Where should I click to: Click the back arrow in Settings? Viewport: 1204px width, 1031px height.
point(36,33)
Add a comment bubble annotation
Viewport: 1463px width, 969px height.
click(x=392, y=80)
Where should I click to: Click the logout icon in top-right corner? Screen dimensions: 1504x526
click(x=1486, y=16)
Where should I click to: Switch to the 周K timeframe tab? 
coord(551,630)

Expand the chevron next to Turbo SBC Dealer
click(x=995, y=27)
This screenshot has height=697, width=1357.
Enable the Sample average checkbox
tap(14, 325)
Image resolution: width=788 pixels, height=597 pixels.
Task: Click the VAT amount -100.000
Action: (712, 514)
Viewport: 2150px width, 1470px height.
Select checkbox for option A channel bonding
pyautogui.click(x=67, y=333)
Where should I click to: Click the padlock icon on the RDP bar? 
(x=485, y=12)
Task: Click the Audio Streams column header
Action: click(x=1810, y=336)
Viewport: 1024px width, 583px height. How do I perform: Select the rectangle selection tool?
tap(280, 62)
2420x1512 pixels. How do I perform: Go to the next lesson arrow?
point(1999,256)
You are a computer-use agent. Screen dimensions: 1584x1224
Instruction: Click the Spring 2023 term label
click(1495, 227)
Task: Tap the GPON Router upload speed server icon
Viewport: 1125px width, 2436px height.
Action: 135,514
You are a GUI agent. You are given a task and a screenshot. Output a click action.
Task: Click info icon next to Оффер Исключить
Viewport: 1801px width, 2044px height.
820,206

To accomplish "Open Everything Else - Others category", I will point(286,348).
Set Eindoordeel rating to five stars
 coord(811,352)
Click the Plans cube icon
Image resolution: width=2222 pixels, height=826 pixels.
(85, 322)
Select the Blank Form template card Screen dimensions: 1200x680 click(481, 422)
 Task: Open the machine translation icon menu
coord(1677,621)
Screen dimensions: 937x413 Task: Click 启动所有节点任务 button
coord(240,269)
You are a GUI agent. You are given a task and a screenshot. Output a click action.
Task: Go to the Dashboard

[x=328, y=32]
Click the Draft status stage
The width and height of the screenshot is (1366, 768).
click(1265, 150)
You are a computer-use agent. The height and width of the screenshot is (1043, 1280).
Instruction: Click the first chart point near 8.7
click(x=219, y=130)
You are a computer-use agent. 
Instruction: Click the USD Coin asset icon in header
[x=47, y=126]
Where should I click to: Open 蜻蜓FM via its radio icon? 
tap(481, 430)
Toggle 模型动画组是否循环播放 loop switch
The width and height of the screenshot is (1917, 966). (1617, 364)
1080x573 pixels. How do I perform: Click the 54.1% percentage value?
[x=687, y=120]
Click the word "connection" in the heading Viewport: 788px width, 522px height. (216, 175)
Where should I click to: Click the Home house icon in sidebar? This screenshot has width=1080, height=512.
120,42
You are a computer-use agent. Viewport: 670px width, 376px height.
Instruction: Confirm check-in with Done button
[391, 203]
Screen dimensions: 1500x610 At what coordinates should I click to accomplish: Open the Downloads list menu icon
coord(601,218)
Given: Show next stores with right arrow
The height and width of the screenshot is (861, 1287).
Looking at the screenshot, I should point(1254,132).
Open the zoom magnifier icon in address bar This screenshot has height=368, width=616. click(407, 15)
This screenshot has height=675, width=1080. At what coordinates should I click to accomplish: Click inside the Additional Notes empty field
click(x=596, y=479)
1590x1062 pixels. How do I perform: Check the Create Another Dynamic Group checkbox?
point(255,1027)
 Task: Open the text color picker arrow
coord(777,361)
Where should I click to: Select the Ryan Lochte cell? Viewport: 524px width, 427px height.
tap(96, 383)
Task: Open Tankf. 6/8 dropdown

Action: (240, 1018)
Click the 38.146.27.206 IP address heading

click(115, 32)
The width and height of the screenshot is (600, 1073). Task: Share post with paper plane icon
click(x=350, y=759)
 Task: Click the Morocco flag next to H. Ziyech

What the task requires: Collect every line in the data above that contains the string "coordinates", and copy each of those lines in full.

Exercise solution:
Screen dimensions: 1500x610 At what coordinates should I click to accomplish: Open the Downloads list menu icon
This screenshot has height=675, width=1080. At what coordinates should I click to accomplish: Click inside the Additional Notes empty field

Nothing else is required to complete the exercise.